Commenting on the unveiling of the Obama administration's NCLB waiver plan, she told the New York Times: "You're seeing an extraordinary change of policy, from an accountability system focused on districts and schools, to accountability based on principal and teacher evalutions."
This is the fundamental shift in education policy — not the alleged executive branch overreach (or is it a giveaway to the states?), not the abandonment of AYP — that the waiver plan cements into place. To get out from under the overly ambitious goal of getting all children proficient by 2014, states will have to implement rational (we hope) systems for evaluating the performance of the individuals (rather than the institutions) who have the greatest impact on student learning.
Strange as it may seem to some of us who have lived in the NCLB world for almost a decade, there is no reason why the school has to be the unit of accountability in education reform. As Paul Peterson points out in his masterful Saving Schools, school-based accountability was simply seen as more practical than the other two alternatives — holding teachers or students accountable. But the evidence that teacher quality outweighs all other school-based effects on student learning has finally become too overwhelming to ignore.

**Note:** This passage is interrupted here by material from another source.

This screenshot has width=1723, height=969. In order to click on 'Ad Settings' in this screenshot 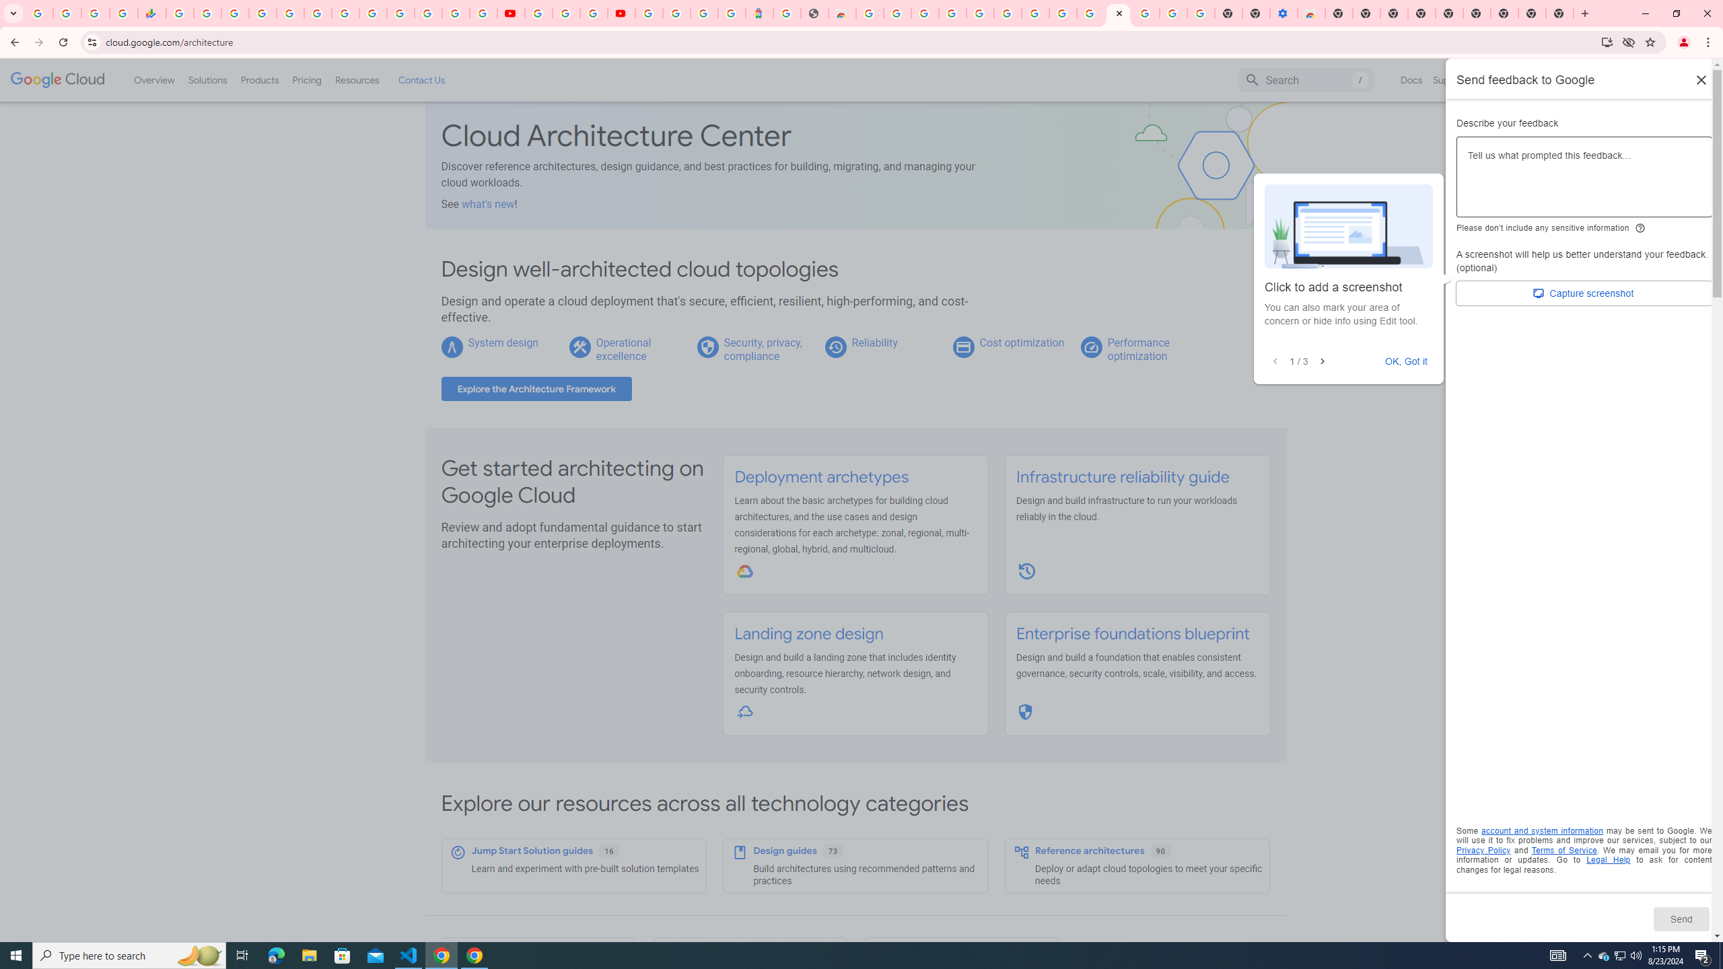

Whether or not this shift ultimately brings about results depends on two key factors: are the teacher evaluation systems well-designed (in particular, do they make student learning growth a primary consideration in assessing teachers), and what states and districts do with whatever information the evaluation systems net them. It's entirely possible that the federal government is writing a blank check that education departments and district offices won't be able to cash. What's now unquestioned, however, is that teacher quality is seen as the prime lever for the improvement of public education.